I am one of those sad people who loves music but can't play a note. But I listen to it all the time, and am fascinated by how it exerts its powerful effects on the mind. Out of all the books about it that I have read at this popular level, I would rate this one as easily the best. The fact that it is honest about what is not known, cited by one reviewer as a flaw, is to my mind one of its greatest strengths. Too many popular science books try to give the impression that everything is neatly wrapped up with a pink bow, whereas in fact the whole point of science is to explore what is still unknown. As it happens, music is currently an extremely active field of neurology and psychology, precisely for this reason.
Ball has written a number of popular science books, and I am impressed by how good the ones I've read are. Mostly I know little about his topics, but in the case of music I do happen to know a fair amount of the research, and can vouch for the fact that Ball is spot on in areas where there is a concensus (and I happen to think his revisionist approach to the contentious issue of music as an evolutionary adaptation is correct, too, which biasses me in his favour perhaps). He is as up to date with current experimental findings as it is possible to be given publishing lead times. In fact, I'm deeply envious of this man's renaissance-like ability to move into an area and understand the basics in a year or too - it just doesn't seem fair, even if the rest of us do benefit from it. But I guess that's the advantage of having a physics training - if you can understand physics, you can understand anything. And he is an editor at Nature, so I suppose he must be at the top of his game.

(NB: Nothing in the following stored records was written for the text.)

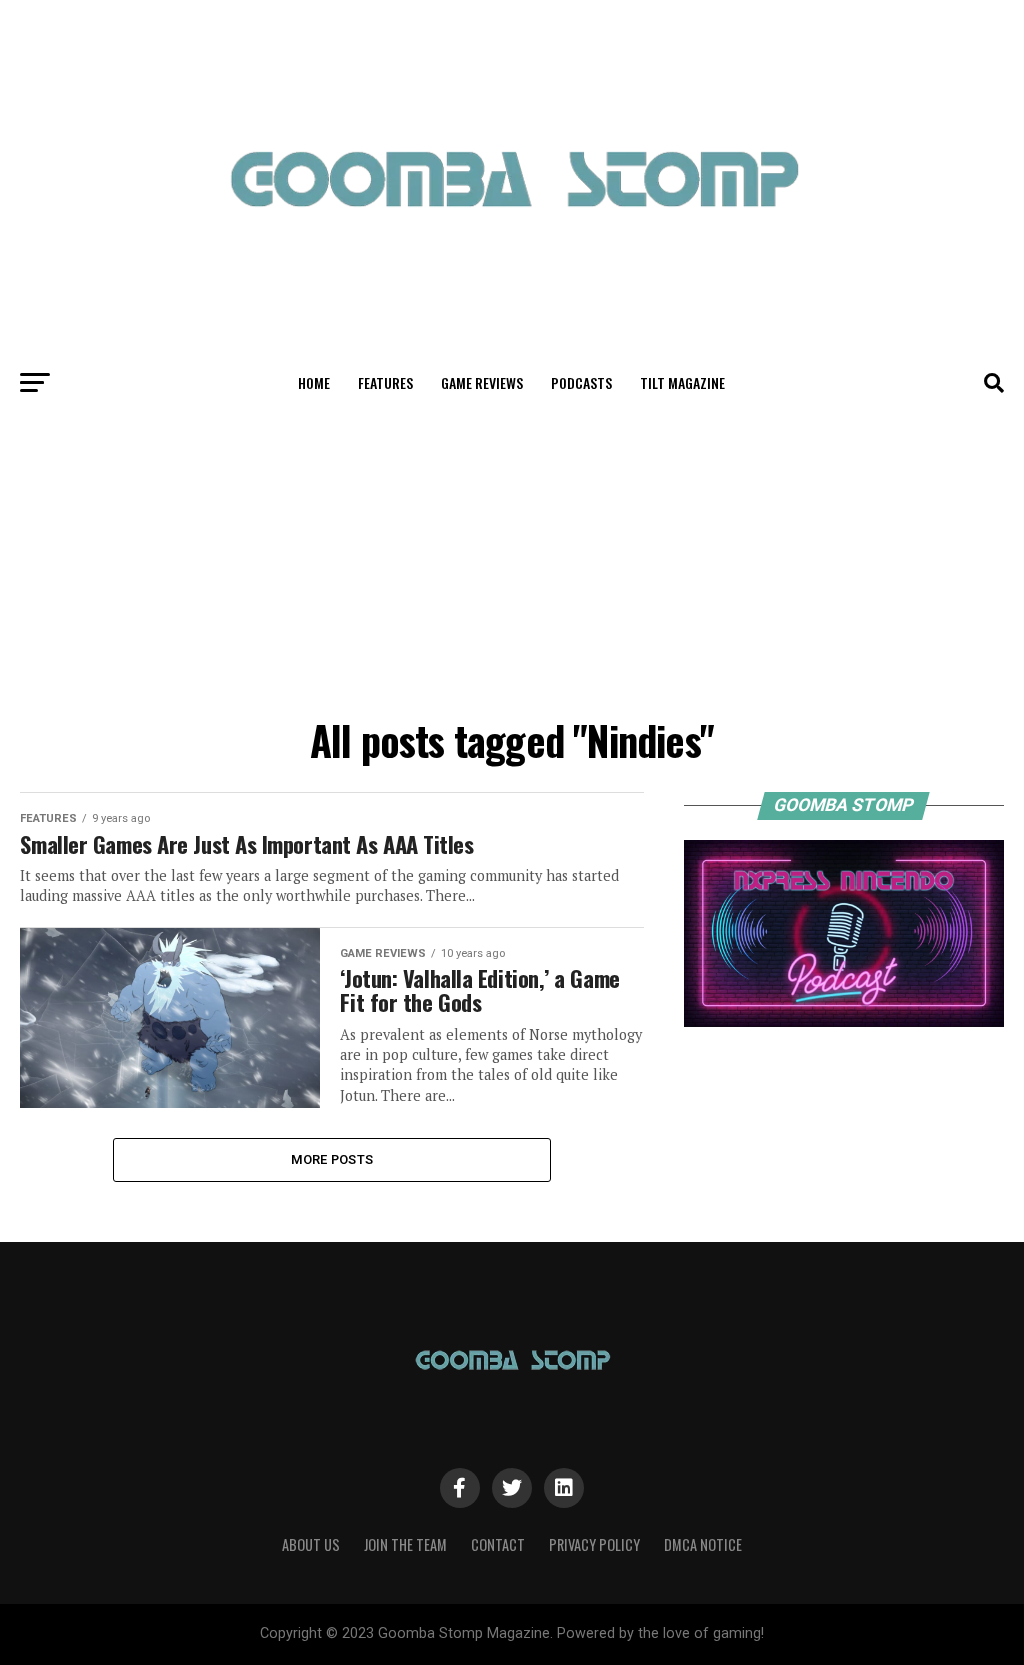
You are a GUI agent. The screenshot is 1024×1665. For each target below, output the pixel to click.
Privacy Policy (594, 1544)
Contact (498, 1544)
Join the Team (405, 1544)
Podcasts (581, 382)
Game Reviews (482, 382)
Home (314, 382)
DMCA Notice (703, 1544)
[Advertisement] (511, 558)
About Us (311, 1544)
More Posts (332, 1159)
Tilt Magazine (682, 382)
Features (385, 382)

I should add that as well as being reliable and pretty comprehensive on the science, this book is also extremely well written - I can tell that, because it took me so little sweat to read it.
The only book I can think of to rival this which the general reader might tackle is Ani Patel's book on Music and Language. However, this is quite tough for a non-specialist to handle - it is probably more of an overview for research workers, unless you're really feeling strong. Also, anything by John Sloboda is excellent, but again some of it can be technical and a bit heavy going for the non-academic person. David Huron's 'Sweet Anticipation' is superb, though it covers less ground than Ball and it pushes a theory of emotion induction that I personally believe to be good but incomplete. But hey, that's just a personal view. Huron may turn out to be right all along.
Anyway, the bottom line is that if you have any interest in understanding music at anything below serious academic research worker level, get this book - and avoid the airport bookshelf alternatives by the way, as most of them are pretty unimpressive (I've tried them). There is some real crud out there, but by contrast this book doesn't dumb down, it doesn't try and impress you with how many famous people the author has dined with or how many has-been pop singers he knows, and it doesn't try, and embarrassingly fail, to be humorous. For those reasons alone it should deserve every reader's undying gratitude.